This article from the London Review of Books is quite simply the best account we have of the difficulties and cruelties facing those seeking to flee genocide, brutal repression, and unimaginable dangers in various African countries. The complicity of the nations of Europe is unsparingly laid bare, particularly in relation to the Khartoum regime of Omar al-Bashir, currently presiding over savage efforts to halt a country-wide civilian uprising demanding peace, freedom, and justice. The regime’s effort is partially funded by the EU.
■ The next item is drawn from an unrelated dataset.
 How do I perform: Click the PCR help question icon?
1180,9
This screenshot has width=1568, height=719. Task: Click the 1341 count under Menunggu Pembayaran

Required reading for any who wish to understand the meaning of Africans fleeing to the European continent and the xenophobia that typically greets those legitimately seeking asylum. — Eric Reeves
Diary, London Review of Books, March 21, 2019
by Jérôme Tubiana and Clotilde Warin
More than a million migrants crossed the Mediterranean during the refugee crisis of 2015, with about 850,000 landing in Greece and the remainder in Italy. By March 2016 the EU had signed an agreement with Turkey: Ankara would do its best to ensure that the refugees (mostly Syrian) pushing up into Turkey would remain there, while the EU would send refugees arriving in Greece (mostly but not all Syrian) back to Turkey. The deal was based on the assumption that Turkey was a ‘safe country’, and criticised on two counts: first, refugee experts didn’t believe it was all that safe, and second, many felt Brussels shouldn’t be making deals with an authoritarian regime, or promising it large sums of money – roughly six billion euros – in return for co-operation. But as far as the EU was concerned, the deal was a success: in 2016, the number of migrants dropped by two thirds, with 363,000 arriving by sea, less than half of these landing in Greece. The number arriving in Italy increased, however, to roughly 180,000. Rome and Brussels reacted by seeking to negotiate a replica of the Turkish agreement with those countries south of the Mediterranean from which refugees set out: Libya, Sudan and Niger were described as Europe’s new ‘southern border’. But Sudan is much less safe for asylum seekers than Turkey, and Libya is extremely dangerous. Since the fall of Gaddafi in 2011 there has been no functioning state with full control of the country. The Government of National Accord (GNA), created by an agreement signed in Morocco in December 2015 and internationally recognised, has no proper army and depends on militias to ensure its survival. Sudan, meanwhile, is a failed state whose long civil wars have displaced nearly four million of its own citizens – increasingly they too are seeking asylum in Europe.